Errada, porque “Nenhum advogado é bom orador” é uma afirmação mais forte do que a negação correta e muda o sentido da sentença original.
- B)Todo bom orador é advogado.
Errada, porque isso não é negação, mas uma nova relação entre os conjuntos advogado e bom orador.
- C)Nenhum bom orador é advogado.
Errada, porque novamente troca a estrutura da frase por outra afirmação universal negativa, que não corresponde à negação lógica pedida.

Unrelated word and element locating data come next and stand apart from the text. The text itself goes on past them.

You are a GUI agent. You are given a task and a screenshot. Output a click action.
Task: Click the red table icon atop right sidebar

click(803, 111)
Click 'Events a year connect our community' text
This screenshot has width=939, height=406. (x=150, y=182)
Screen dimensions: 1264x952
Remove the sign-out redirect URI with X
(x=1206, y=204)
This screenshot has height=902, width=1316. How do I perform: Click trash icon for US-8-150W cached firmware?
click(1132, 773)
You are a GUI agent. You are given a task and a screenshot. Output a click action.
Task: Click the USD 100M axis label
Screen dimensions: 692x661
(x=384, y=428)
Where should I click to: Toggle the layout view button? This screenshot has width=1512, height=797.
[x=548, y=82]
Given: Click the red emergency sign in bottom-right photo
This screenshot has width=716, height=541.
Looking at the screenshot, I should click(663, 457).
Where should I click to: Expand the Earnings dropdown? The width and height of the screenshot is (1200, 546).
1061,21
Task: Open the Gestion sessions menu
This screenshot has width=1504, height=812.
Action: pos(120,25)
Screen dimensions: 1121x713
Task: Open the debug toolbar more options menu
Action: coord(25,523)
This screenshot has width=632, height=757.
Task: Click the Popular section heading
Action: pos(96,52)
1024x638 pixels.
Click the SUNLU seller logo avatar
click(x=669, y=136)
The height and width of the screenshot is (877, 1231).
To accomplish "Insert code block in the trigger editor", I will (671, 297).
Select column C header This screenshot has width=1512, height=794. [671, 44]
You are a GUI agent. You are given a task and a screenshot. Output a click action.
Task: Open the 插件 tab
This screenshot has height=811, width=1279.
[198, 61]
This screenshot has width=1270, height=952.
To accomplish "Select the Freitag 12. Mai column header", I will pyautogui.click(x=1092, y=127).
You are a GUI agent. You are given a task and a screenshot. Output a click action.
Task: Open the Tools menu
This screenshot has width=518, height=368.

- D)Algum advogado não é bom orador.
Certa, porque a negação de “todo A é B” é “existe algum A que não é B”, ou seja, basta um contraexemplo.
- E)Algum bom orador não é advogado.
Errada, porque fala de bom orador que não é advogado, invertendo os termos e saindo da forma lógica da proposição original.
Gabarito: D
A frase “Todo advogado é bom orador” tem a forma lógica universal: se alguém é advogado, então essa pessoa é bom orador. Em lógica, a negação de uma afirmação do tipo “todo A é B” não é “nenhum A é B”, mas sim a existência de pelo menos um A que não seja B. É o velho truque do quantificador: para derrubar um “todo”, basta achar um contraexemplo. Então, ao negar “Todo advogado é bom orador”, você afirma: “Existe algum advogado que não é bom orador”. Em linguagem de prova, isso aparece como “Algum advogado não é bom orador”, exatamente a alternativa D. Esse é o padrão clássico cobrado pela FGV em questões de negação lógica. Cuidado com a troca de quantificadores: “todo” vira “algum”, e a ideia afirmativa vira negativa. Não confunda também com sentenças opostas ou conversas do tipo “todo bom orador é advogado”, porque isso muda totalmente o sentido e não é negação, é outra frase. Em lógica, negar é inverter a verdade da proposição original, não criar uma frase parecida. Se quiser memorizar em uma linha: “Todo A é B” nega-se por “Algum A não é B”. É quase uma regra de bolso de concurso, daquelas que salvam tempo e pontos.